I had no problems doing so when the words in that file were in english, but changing the file to a language with accents, i started having problems.

Had to change the encoding while creating the stream reader, also the culture in the ToLower method while adding the word to the dictionary.

Basically i now have something similar to this:

if (!dict.ContainsKey(word.ToLower(culture)))
    dict.Add(word.ToLower(culture), true);

The problem is that words like "esta" and "está" are being considered the same. So, is there any way to set the ContainsKey method to a specific language or do we need to implement something in the lines of a comparable? Either way i'm kinda new to c# so i would apreciate an example please.

Another issue submerge with the new file... after like a hundred words it stops adding the rest of the file, leaving a word incomplete... but i cant see any special chars in that word to end the execution of the method, any ideas about this problem?

Many thanks.

EDIT: 1st Problem solved using Jon Skeet sugestion.

In regards of the 2nd problem: Ok, changed the file format to UTF8 and removed the encoding in the stream reader since it now recognizes the accents just right. Testing some stuff regarding the 2nd issue now.

2nd problem also solved, it was a bug on my part... the shame...

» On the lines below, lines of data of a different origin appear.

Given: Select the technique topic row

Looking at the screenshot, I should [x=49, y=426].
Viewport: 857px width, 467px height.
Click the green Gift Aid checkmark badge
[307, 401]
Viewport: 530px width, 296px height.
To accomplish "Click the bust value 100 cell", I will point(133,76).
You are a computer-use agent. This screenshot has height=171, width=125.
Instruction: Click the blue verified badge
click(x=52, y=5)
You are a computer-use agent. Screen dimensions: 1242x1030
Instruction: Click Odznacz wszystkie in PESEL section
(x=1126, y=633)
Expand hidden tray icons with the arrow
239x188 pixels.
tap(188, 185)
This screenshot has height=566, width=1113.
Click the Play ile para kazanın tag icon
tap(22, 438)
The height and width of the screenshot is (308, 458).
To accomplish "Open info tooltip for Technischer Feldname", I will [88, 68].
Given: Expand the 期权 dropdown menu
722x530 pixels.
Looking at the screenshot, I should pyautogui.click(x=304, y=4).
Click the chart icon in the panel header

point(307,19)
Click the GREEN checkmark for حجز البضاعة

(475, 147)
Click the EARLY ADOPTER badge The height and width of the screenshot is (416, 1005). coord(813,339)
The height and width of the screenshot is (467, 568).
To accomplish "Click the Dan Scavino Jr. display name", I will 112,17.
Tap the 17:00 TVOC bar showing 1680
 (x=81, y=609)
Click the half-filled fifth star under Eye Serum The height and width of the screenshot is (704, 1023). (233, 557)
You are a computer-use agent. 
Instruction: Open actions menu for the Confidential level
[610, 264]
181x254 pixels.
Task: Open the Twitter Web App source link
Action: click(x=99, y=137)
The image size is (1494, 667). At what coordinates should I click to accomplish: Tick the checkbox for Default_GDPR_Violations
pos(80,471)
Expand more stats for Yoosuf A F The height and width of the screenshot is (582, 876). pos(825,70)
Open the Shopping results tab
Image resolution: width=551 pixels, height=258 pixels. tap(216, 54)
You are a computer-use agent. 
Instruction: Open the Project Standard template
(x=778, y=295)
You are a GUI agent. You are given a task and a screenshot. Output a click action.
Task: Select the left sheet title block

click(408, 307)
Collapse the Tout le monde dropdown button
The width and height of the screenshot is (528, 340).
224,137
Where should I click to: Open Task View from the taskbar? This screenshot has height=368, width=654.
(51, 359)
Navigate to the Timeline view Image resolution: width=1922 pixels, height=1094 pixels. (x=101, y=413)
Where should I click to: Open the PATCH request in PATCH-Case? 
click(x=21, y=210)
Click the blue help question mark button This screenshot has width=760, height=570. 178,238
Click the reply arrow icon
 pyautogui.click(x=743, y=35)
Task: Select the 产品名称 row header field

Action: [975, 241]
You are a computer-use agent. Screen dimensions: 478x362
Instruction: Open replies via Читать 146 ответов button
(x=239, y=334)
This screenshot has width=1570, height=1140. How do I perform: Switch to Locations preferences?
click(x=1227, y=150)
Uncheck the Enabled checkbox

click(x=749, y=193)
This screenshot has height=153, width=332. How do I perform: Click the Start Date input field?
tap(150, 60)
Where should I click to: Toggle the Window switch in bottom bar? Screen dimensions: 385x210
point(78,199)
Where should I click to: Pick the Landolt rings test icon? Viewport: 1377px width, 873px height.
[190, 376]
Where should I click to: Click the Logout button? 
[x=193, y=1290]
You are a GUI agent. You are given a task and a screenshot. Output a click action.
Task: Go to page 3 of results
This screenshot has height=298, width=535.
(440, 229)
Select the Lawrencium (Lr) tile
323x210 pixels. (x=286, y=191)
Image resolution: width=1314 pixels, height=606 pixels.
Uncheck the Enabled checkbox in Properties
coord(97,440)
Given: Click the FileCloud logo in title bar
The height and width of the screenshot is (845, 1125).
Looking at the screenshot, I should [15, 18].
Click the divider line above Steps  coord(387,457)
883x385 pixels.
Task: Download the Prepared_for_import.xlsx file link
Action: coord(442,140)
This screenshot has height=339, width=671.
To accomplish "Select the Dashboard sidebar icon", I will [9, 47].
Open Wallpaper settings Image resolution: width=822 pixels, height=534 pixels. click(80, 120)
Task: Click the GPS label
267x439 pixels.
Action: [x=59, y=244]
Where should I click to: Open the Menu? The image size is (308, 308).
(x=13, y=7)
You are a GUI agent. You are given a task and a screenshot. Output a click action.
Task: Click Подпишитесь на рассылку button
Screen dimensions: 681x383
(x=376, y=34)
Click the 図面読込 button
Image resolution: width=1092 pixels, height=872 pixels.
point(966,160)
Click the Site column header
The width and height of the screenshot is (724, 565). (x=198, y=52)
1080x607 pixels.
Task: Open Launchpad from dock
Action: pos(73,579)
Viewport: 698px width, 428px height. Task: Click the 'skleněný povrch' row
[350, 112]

Thnks for the quick answers everyone, and especially Jon Skeet.

like image 462
brokencoding Avatar asked Jan 22 '23 19:01

brokencoding


2 Answers

I assume you're trying to get case insensitivity for the dictionary. Instead of calling ToLower, use the constructor of Dictionary which takes an equality comparer - and use StringComparer.Create(culture, true) to construct a suitable comparer.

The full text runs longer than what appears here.